WHAT NEEDS TO BE DONE: Repeat the lines from the one containing "Task: Tap Antofagasta team crest" through the last line of the data, exactly, pictures omitted.

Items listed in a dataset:
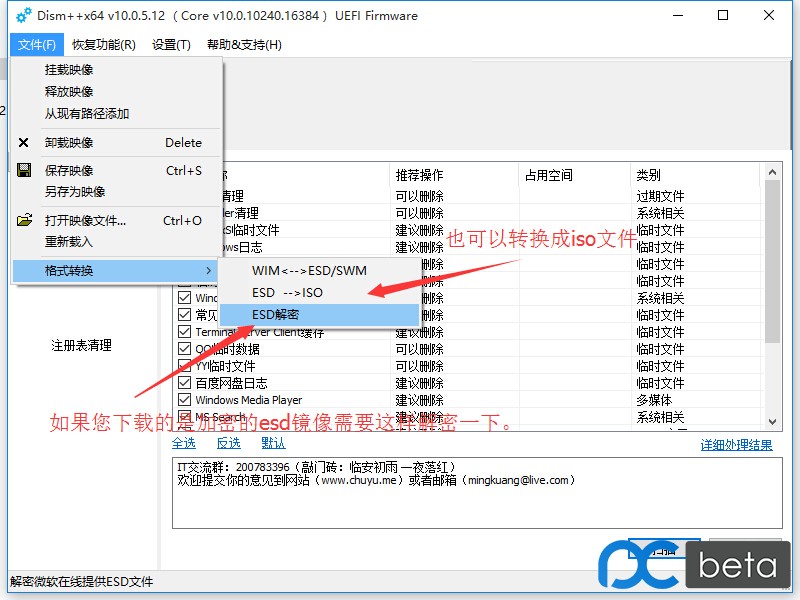Click the 全选 select-all link
Image resolution: width=800 pixels, height=600 pixels.
click(x=185, y=443)
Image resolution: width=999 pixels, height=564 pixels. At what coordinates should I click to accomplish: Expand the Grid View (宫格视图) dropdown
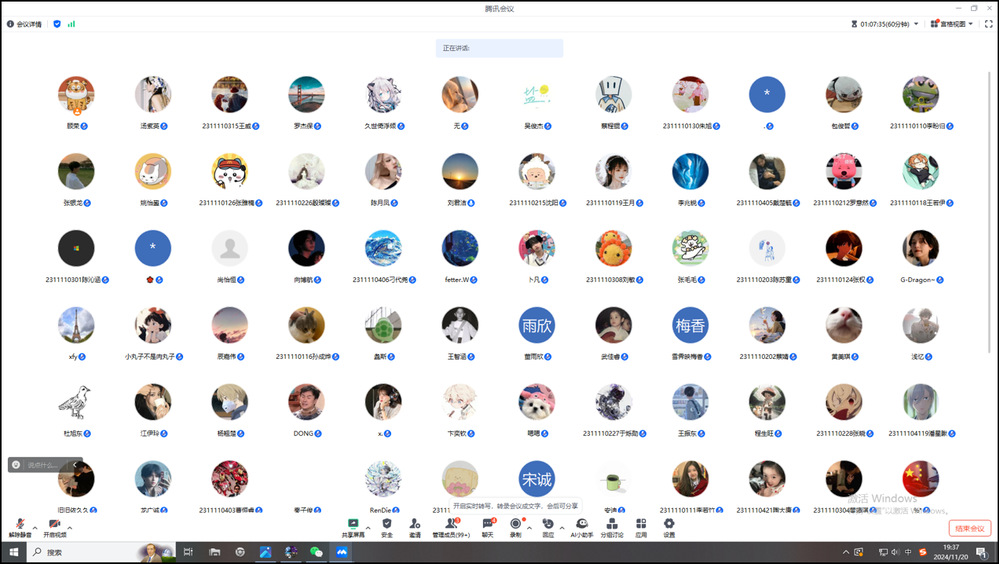[x=969, y=23]
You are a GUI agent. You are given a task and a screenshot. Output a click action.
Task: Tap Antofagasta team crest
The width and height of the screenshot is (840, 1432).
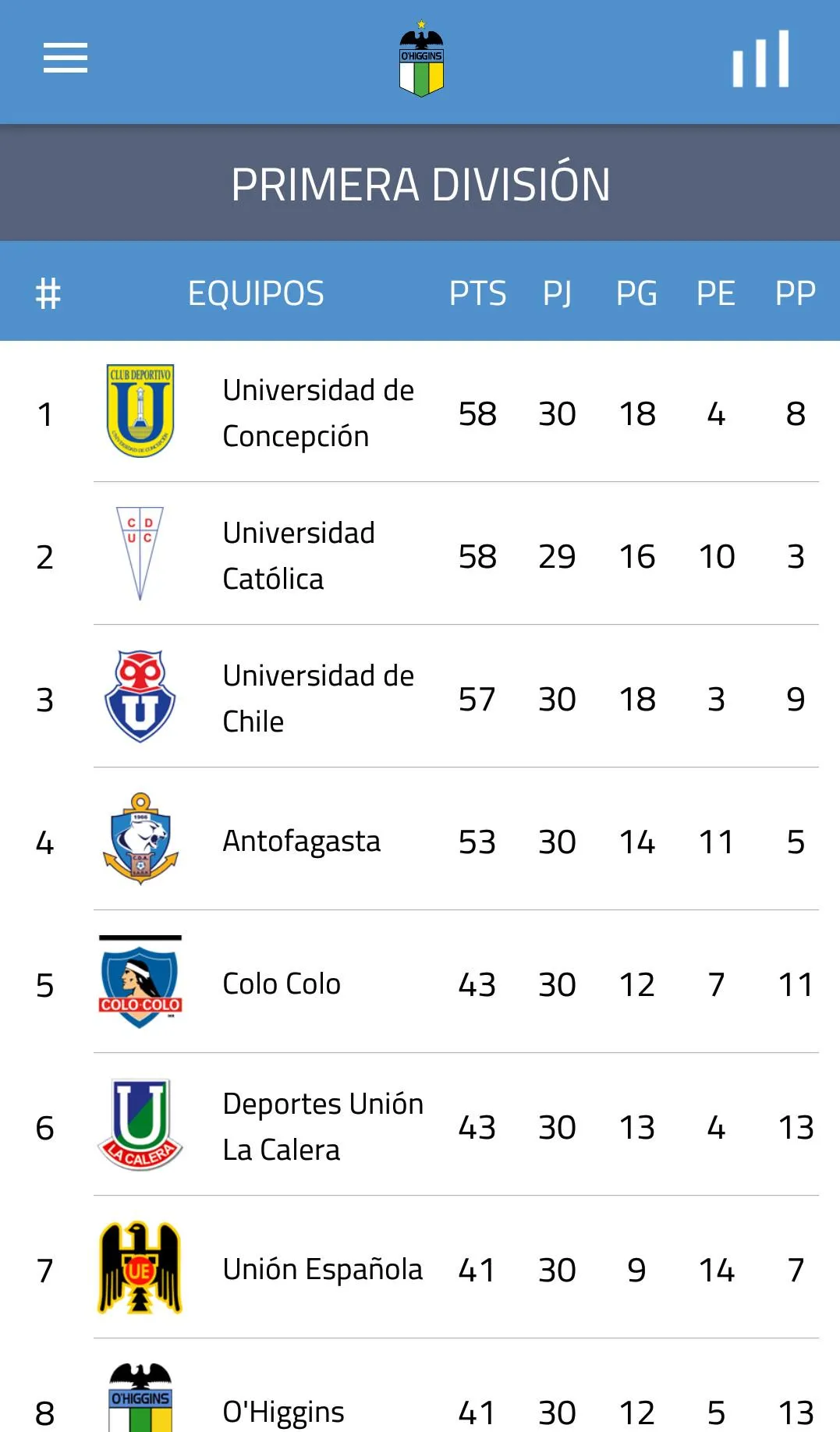point(140,839)
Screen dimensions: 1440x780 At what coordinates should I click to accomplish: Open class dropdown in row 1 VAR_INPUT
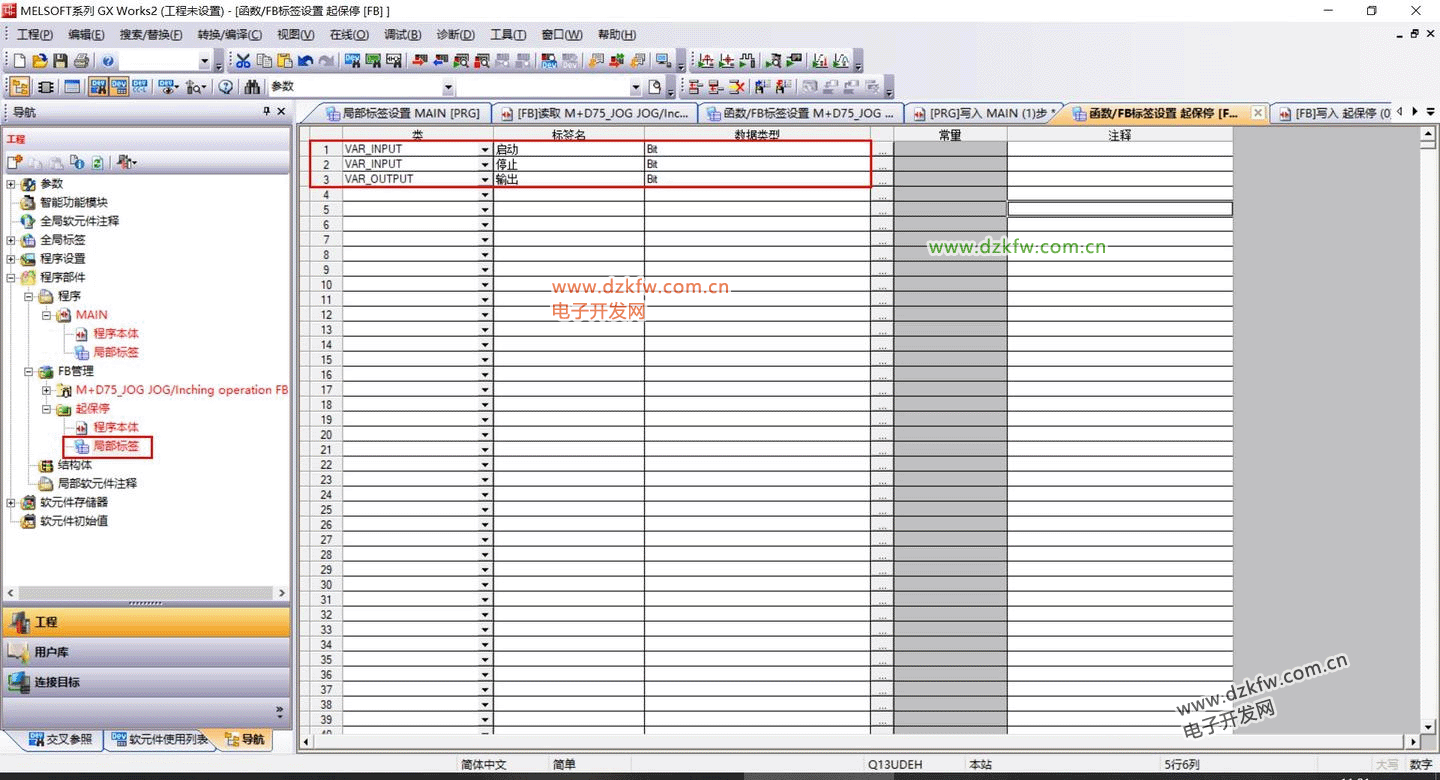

REPLY TO THE TASK:
Task: Tap Antofagasta team crest
The width and height of the screenshot is (840, 1432).
point(140,839)
Screen dimensions: 1440x780 At what coordinates should I click to accomplish: Open class dropdown in row 1 VAR_INPUT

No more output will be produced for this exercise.